MARC CHANDLER, CHIEF MARKET STRATEGIST, BANNOCKBURN GLOBAL FOREX, NEW YORK
“I’m kind of surprised that there’s been such a mild dollar reaction. The dollar has basically bounced post Fed, but the bounce is relatively mild.”
“I think that the GDP number is really old news in the sense that everybody knew that it going to be horrible. And the exact number on horrible, I’m not sure how much that matters. Instead I was surprised that there was such a little reaction to the jobless claims second weekly increase, and the continuing claims rose for the first time in a week. This has made the U.S. yields basically at record lows, the two-year, the five-year and the 10-year are all near record lows. So I think this is going to keep the dollar under pressure, but we’ve really seen a really mild reaction.”
RUSSELL PRICE, CHIEF ECONOMIST, AMERIPRISE FINANCIAL SERVICES INC, TROY, MICHIGAN
“The market probably is reacting to the claims number more than the GDP report. Futures already were down before these reports. The GDP numbers were already largely expected to be very, very bad. But the market was already viewing this report in the review mirror, and quite frankly, good riddance.
“Most of the (GDP) numbers that I’m looking at were generally in line with expectations. But it provides a low bar for growth in the second half of the year. What the market is responding to is the fact that new claims for unemployment ticked up for the second straight week, and continuing claims remain very, very high as well.
--- --- ---
Reproduce the analysts' comments on the GDP report and jobless claims word for word, in full.

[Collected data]
--- --- ---
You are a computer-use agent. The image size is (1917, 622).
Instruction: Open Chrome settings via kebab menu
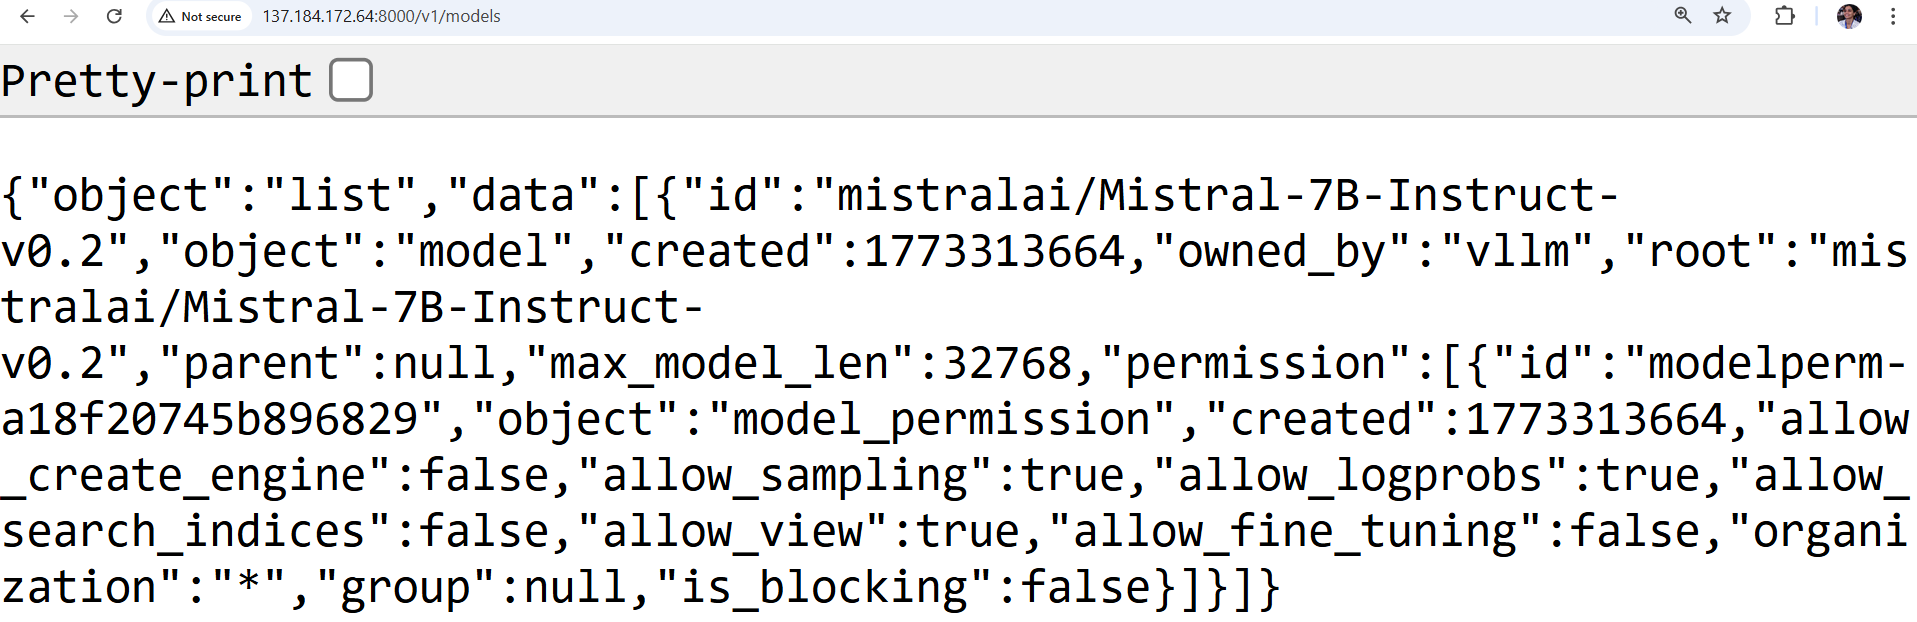coord(1892,16)
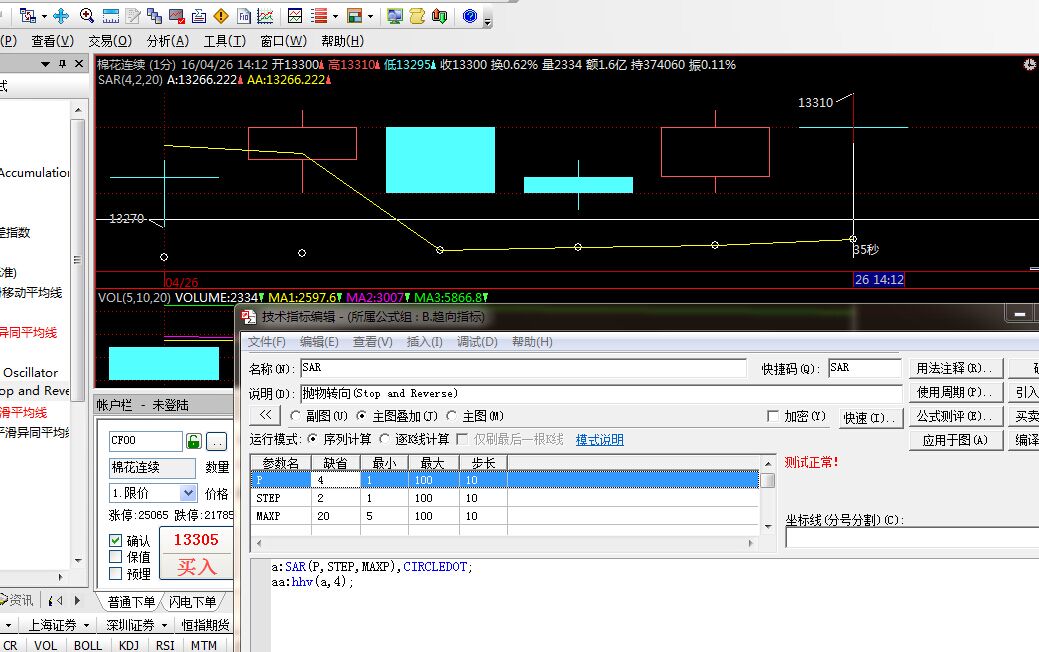Click the computer monitor icon in toolbar

pyautogui.click(x=395, y=16)
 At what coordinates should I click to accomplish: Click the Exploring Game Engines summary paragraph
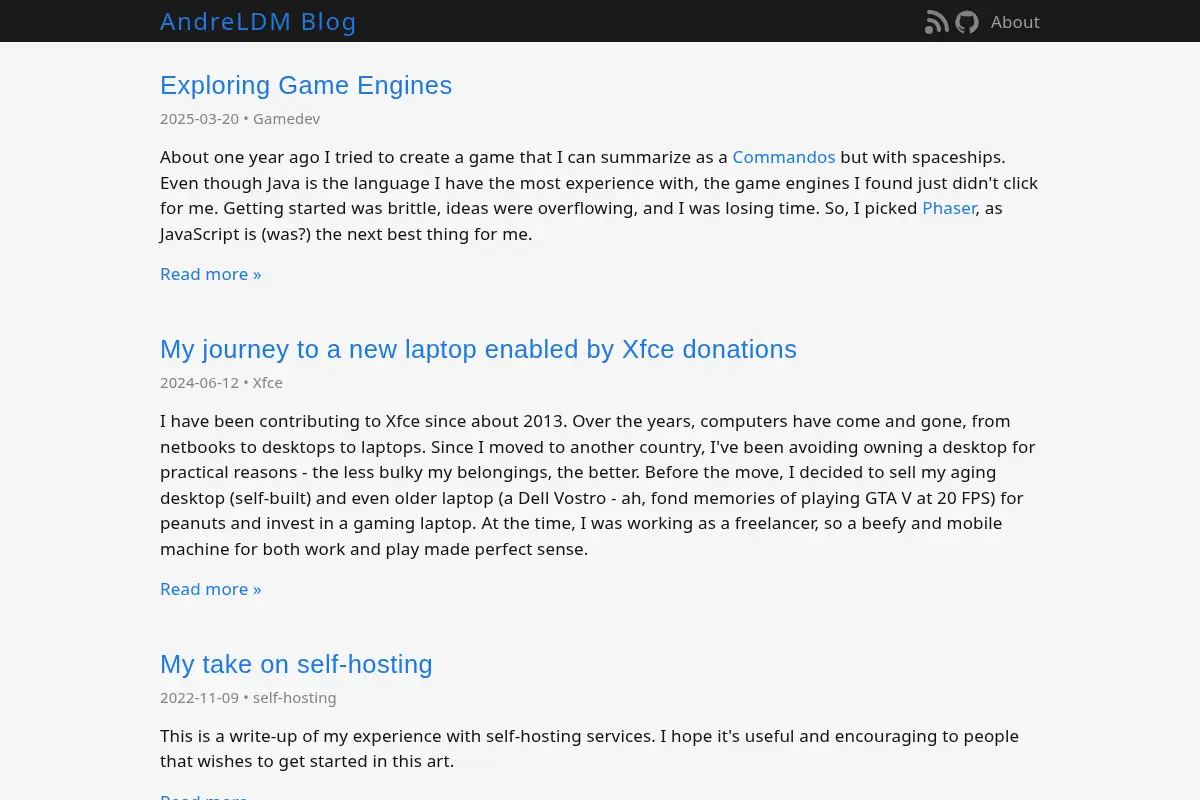pyautogui.click(x=599, y=196)
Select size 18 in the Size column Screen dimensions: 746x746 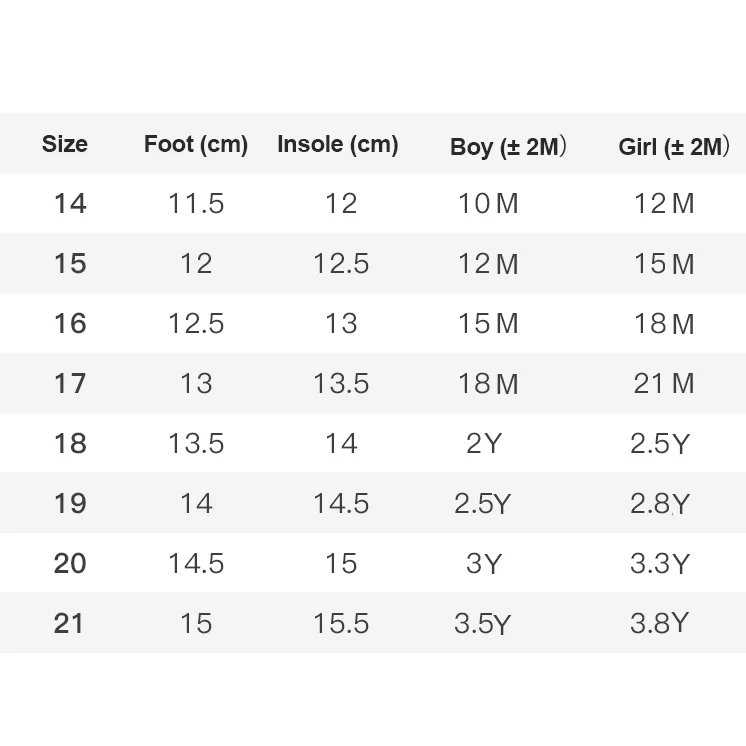(70, 444)
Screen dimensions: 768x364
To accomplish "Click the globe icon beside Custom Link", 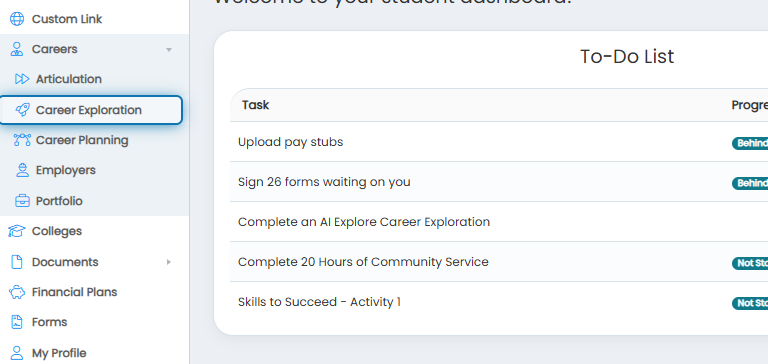I will pos(17,19).
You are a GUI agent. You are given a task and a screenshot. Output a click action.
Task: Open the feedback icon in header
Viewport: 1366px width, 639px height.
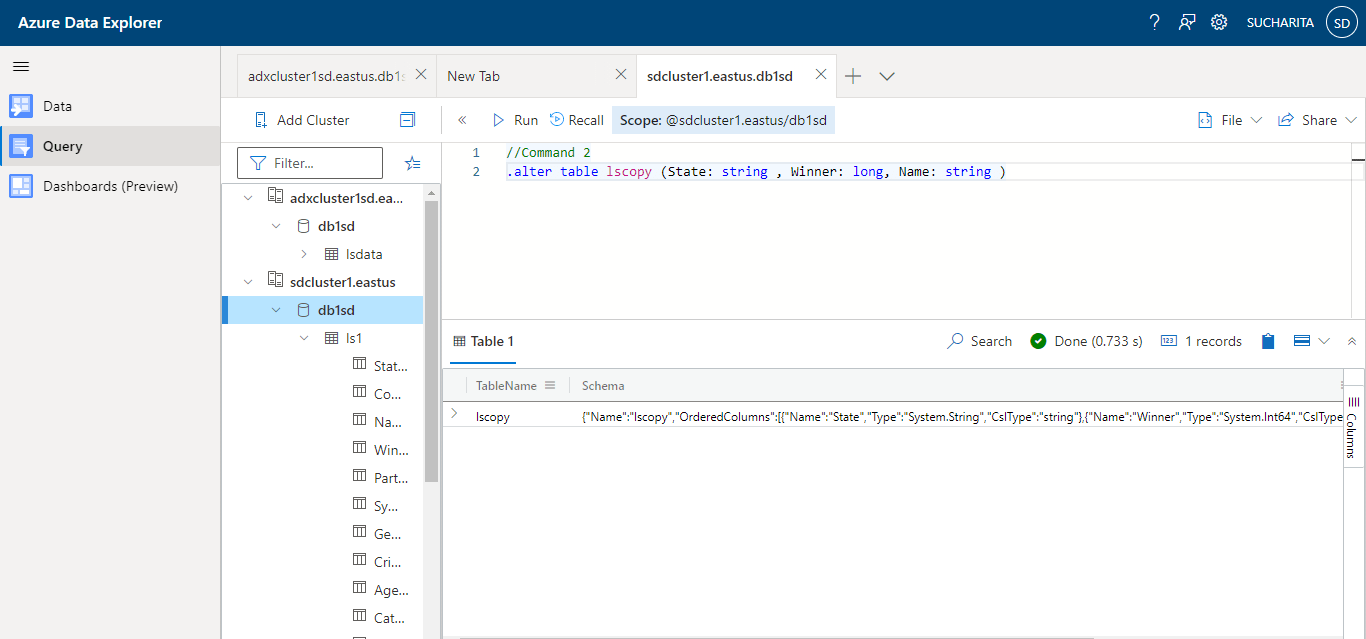1187,22
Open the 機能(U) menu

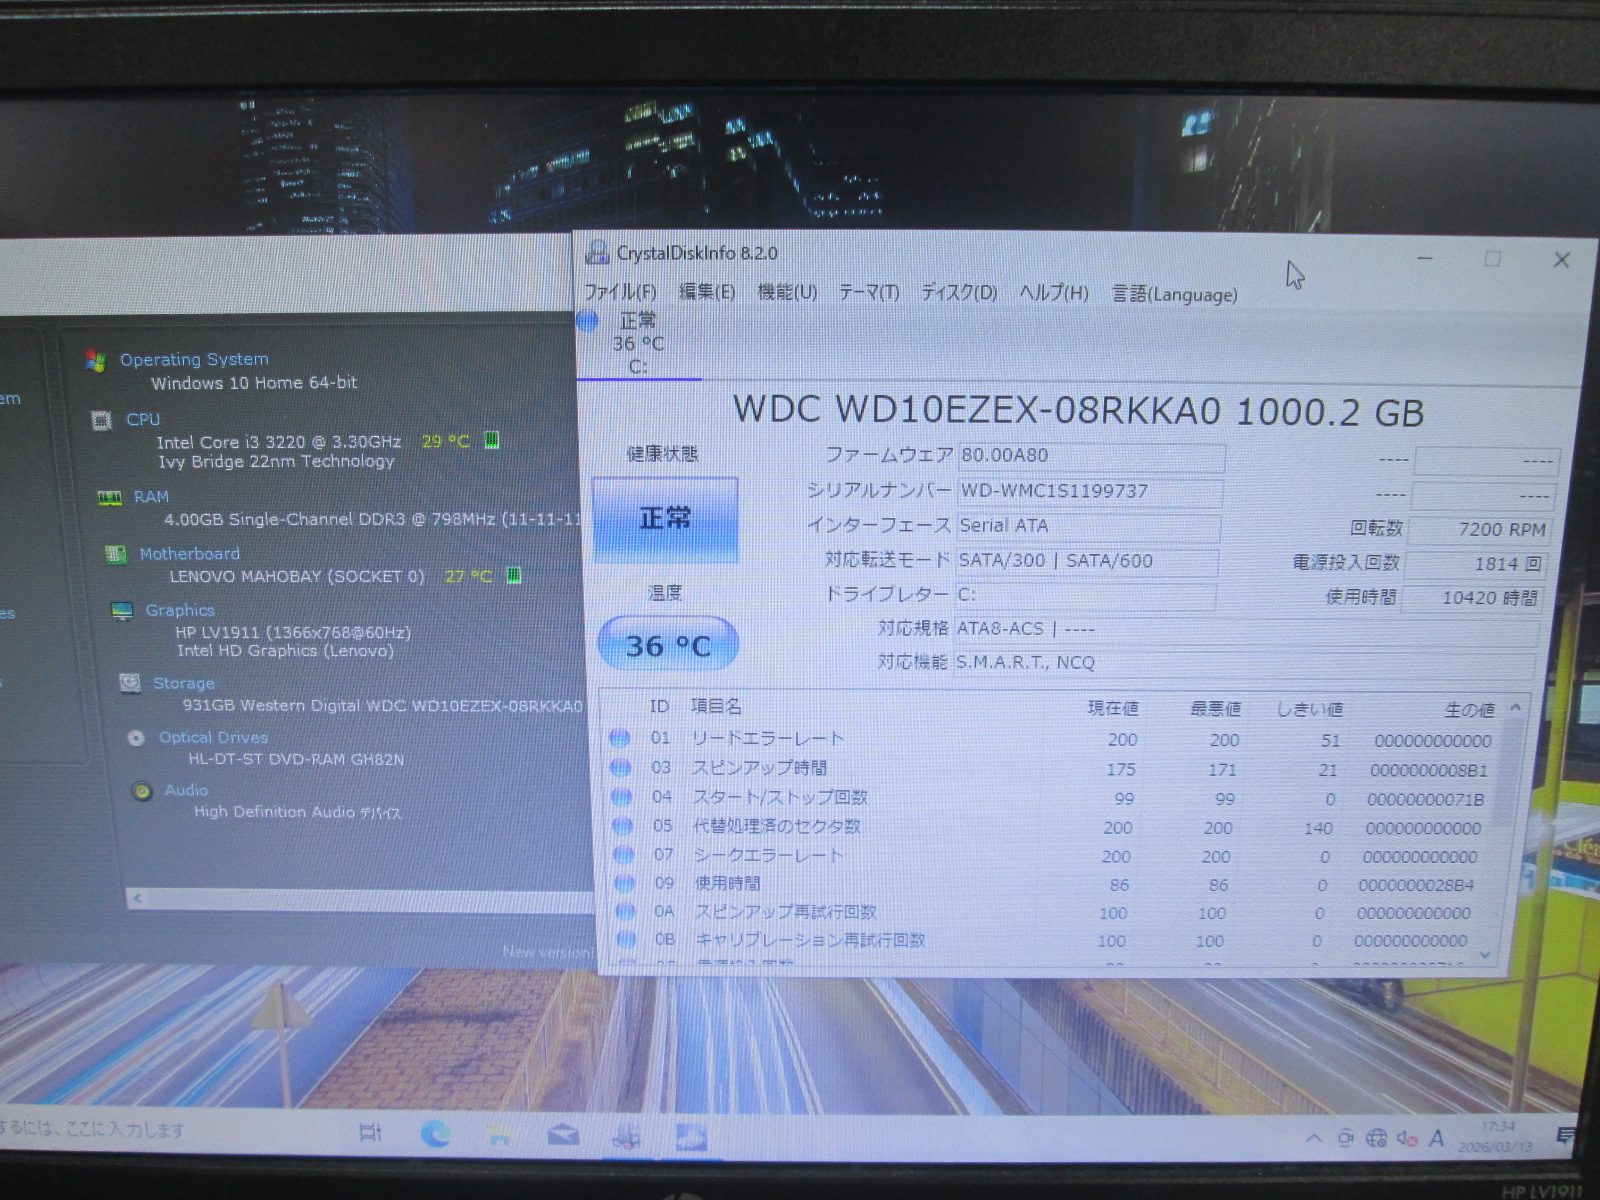point(787,292)
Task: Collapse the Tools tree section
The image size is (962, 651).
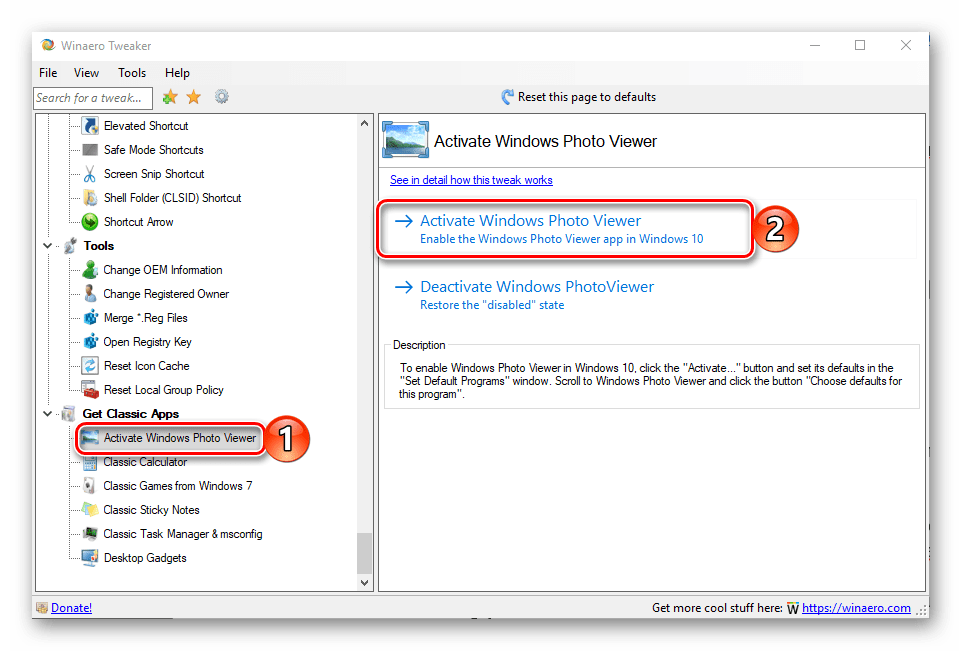Action: point(47,246)
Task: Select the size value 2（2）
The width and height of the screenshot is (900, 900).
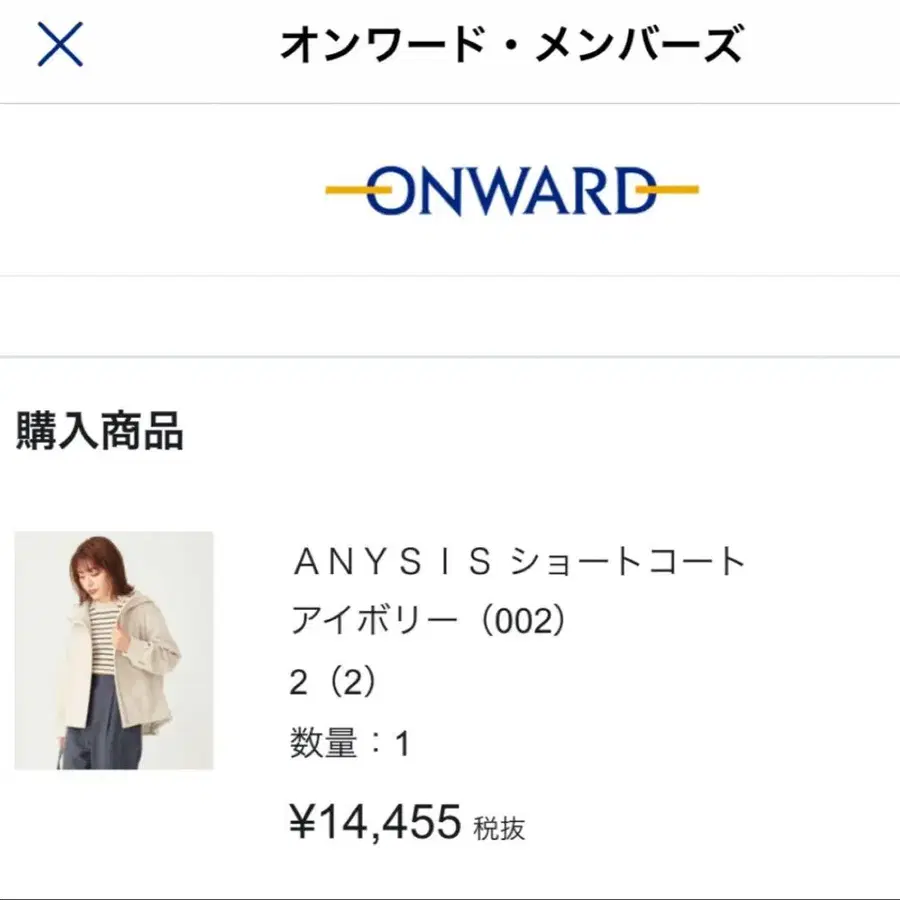Action: click(x=332, y=683)
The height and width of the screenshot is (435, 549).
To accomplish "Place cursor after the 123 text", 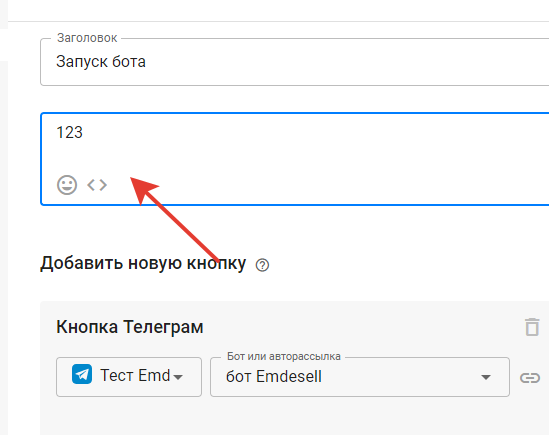I will (x=83, y=132).

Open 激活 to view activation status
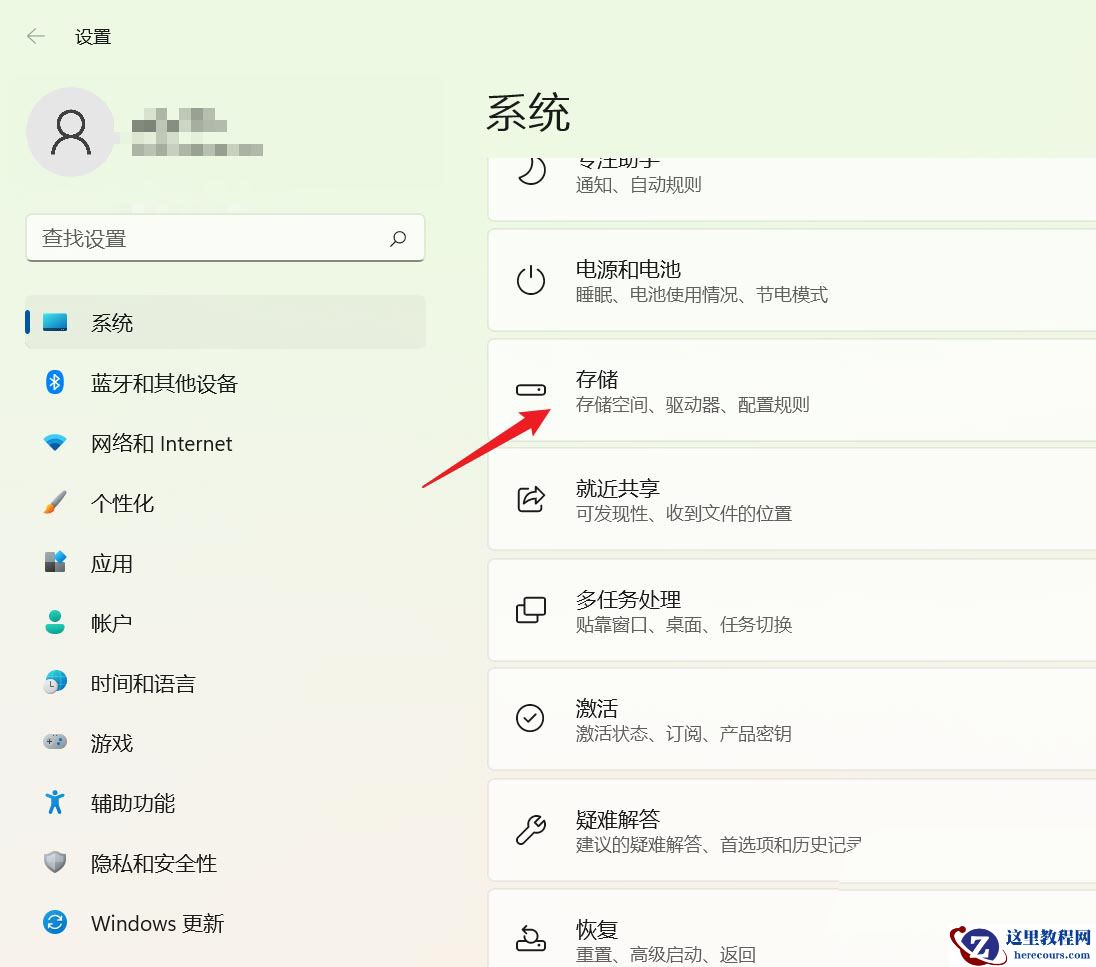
--- --- ---
Written response
MARC CHANDLER, CHIEF MARKET STRATEGIST, BANNOCKBURN GLOBAL FOREX, NEW YORK
“I’m kind of surprised that there’s been such a mild dollar reaction. The dollar has basically bounced post Fed, but the bounce is relatively mild.”
“I think that the GDP number is really old news in the sense that everybody knew that it going to be horrible. And the exact number on horrible, I’m not sure how much that matters. Instead I was surprised that there was such a little reaction to the jobless claims second weekly increase, and the continuing claims rose for the first time in a week. This has made the U.S. yields basically at record lows, the two-year, the five-year and the 10-year are all near record lows. So I think this is going to keep the dollar under pressure, but we’ve really seen a really mild reaction.”
RUSSELL PRICE, CHIEF ECONOMIST, AMERIPRISE FINANCIAL SERVICES INC, TROY, MICHIGAN
“The market probably is reacting to the claims number more than the GDP report. Futures already were down before these reports. The GDP numbers were already largely expected to be very, very bad. But the market was already viewing this report in the review mirror, and quite frankly, good riddance.
“Most of the (GDP) numbers that I’m looking at were generally in line with expectations. But it provides a low bar for growth in the second half of the year. What the market is responding to is the fact that new claims for unemployment ticked up for the second straight week, and continuing claims remain very, very high as well.